The first half of this book was a nearly indistinguishable plot from its successor, On Beauty. I was very prepared to prefer the original to the modern take, but the original was a lot flatter than the modern. What Howards End says with words (“Oh, [I want] to acquire culture!” OR “She did not attract him, though she filled him with awe…”), On Beauty shows through dialogue and circumstance (one gets the feeling of an individual craving culture because he goes to Mozart shows, poetry readings and wants to attend college OR one understands a suave and attractive culture-craver is merely intrigued, not attracted, by the young chubby intellectual who’s obsessed with him.). My preference for the modern version likely circles the fact that it contains the era I live in, so I identify with it more readily – but On Beauty as a whole was artfully more subtle than this book, which focused on plot over voice.
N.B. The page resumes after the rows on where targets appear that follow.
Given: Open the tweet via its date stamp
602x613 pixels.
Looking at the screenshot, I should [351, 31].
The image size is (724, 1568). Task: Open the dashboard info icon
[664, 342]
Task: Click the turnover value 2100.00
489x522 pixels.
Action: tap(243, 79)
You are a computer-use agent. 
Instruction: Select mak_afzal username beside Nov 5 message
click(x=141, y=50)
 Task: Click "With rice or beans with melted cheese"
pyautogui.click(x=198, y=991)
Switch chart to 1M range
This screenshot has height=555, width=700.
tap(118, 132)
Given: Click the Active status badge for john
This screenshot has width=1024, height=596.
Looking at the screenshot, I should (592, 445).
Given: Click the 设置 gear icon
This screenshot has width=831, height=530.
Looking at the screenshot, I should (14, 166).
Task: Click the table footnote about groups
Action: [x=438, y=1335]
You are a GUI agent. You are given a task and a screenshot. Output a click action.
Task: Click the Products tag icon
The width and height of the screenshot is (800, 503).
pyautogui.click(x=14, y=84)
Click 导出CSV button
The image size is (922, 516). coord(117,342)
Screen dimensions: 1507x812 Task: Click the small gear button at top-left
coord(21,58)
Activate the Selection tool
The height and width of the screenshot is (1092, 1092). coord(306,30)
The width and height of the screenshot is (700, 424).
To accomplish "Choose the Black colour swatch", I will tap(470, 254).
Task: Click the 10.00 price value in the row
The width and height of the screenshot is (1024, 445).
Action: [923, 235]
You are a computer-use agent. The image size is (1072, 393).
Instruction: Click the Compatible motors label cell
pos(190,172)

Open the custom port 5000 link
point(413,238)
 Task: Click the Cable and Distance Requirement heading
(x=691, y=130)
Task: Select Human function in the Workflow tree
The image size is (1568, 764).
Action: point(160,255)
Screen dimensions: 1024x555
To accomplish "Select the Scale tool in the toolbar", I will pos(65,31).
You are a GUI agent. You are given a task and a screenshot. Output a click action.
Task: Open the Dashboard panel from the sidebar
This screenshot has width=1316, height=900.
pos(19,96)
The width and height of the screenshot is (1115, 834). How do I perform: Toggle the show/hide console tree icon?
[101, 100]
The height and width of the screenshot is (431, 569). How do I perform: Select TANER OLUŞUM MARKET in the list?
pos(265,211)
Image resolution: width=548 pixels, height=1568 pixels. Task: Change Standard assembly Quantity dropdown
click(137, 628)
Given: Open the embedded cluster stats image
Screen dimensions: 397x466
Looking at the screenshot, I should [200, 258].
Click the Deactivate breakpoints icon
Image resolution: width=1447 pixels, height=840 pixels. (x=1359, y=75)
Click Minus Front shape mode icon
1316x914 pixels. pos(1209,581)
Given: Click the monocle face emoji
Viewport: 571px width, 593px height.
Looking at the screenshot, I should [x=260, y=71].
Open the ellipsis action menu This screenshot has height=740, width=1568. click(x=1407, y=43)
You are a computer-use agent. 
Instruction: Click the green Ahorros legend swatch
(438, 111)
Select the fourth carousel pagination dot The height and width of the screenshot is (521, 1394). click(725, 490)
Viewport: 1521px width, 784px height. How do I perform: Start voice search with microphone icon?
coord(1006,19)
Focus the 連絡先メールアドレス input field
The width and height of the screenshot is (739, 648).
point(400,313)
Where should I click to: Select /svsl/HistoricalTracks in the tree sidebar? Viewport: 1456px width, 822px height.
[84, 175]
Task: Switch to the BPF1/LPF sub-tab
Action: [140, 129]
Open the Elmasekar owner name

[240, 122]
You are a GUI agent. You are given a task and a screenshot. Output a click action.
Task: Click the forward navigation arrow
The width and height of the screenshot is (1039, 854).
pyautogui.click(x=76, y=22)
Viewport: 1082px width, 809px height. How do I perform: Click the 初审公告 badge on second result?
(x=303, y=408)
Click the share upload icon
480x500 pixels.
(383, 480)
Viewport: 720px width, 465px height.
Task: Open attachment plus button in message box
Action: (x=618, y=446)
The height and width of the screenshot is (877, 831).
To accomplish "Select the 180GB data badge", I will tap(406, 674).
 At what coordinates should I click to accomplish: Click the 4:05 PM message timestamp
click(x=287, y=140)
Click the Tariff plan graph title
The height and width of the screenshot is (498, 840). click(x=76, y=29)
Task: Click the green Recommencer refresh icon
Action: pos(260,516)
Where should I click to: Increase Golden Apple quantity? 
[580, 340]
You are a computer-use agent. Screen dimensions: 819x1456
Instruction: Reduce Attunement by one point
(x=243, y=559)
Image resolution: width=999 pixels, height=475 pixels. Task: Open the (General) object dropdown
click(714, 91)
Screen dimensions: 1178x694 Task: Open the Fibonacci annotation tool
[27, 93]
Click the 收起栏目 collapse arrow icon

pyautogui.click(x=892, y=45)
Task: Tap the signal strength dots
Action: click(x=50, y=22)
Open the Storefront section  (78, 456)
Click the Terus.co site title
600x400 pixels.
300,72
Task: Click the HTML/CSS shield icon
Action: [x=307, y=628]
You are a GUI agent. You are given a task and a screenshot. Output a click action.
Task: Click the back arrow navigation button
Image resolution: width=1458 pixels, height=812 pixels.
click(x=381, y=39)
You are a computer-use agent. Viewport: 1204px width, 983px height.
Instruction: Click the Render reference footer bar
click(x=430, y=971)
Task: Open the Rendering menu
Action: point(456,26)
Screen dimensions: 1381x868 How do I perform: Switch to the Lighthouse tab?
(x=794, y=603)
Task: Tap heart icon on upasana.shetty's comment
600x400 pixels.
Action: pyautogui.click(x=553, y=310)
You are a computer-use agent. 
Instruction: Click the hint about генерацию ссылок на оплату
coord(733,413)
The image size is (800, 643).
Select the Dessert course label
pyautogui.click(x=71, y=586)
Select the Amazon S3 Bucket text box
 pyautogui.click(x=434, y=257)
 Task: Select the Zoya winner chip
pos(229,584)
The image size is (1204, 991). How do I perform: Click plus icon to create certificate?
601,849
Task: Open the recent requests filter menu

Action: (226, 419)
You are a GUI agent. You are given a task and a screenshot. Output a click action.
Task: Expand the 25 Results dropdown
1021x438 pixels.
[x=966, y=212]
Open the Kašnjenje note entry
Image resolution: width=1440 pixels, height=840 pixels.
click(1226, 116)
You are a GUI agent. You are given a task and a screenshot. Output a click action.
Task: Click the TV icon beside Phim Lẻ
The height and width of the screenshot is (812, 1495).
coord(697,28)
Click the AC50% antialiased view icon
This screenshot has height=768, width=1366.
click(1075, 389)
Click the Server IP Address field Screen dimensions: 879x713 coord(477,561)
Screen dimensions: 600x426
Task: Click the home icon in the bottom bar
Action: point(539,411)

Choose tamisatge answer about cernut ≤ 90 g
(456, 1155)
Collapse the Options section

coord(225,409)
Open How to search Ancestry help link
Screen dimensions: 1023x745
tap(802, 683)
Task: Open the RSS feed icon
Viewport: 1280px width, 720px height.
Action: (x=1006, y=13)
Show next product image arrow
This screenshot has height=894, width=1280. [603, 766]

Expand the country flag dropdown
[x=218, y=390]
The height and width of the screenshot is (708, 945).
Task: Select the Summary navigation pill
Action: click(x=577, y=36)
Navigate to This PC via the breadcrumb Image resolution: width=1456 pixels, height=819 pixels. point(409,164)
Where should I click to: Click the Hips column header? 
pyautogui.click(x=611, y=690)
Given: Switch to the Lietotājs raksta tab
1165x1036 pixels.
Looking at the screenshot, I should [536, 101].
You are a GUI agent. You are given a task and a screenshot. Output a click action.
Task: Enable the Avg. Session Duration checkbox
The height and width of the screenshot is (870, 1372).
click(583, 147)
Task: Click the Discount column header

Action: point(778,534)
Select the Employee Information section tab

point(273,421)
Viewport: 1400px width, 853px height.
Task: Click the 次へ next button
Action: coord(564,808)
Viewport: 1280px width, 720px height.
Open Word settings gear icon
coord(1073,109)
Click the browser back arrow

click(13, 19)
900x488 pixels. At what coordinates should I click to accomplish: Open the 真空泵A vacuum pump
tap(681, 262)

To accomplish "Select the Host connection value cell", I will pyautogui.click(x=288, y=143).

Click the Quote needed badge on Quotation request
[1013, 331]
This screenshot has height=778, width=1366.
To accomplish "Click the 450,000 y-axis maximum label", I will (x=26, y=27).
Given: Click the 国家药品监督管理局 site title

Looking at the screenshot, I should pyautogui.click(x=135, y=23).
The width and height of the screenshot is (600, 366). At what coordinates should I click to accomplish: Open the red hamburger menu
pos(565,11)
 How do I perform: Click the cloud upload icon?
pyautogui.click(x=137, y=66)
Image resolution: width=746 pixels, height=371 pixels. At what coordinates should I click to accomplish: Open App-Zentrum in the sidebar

The major theme is of class conflict. Both new and old money cultured people v. middle class (new and old money cultured people becomes liberal and conservative intellectuals in On Beauty). But is Leonard Bast middle class or lower class? I lean toward middle because he works in a bank, provides for a wife, is half-cultured… though the analogy would be more vibrant if it was a stark rich v. poor class issue.
Helen and Margaret, the new money sisters, were intriguing class representatives that tried to make class lines less rigid. Helen: tries to bring middle class people up to her new money class, but in reality destroys their lives in the process. Margaret: tries to mix old and new money by a marriage of the two, which also ends mostly disastrously. MORAL: everyone stay in your own category? No…no one is moral, but the cultured/intellectuals think they are, and have more power…and will thus inherit London?
*I was pretty underwhelmed by A Passage to India, the only other Forster novel I read…so this was a vast improvement, but probably only sparked by my interest in On Beauty.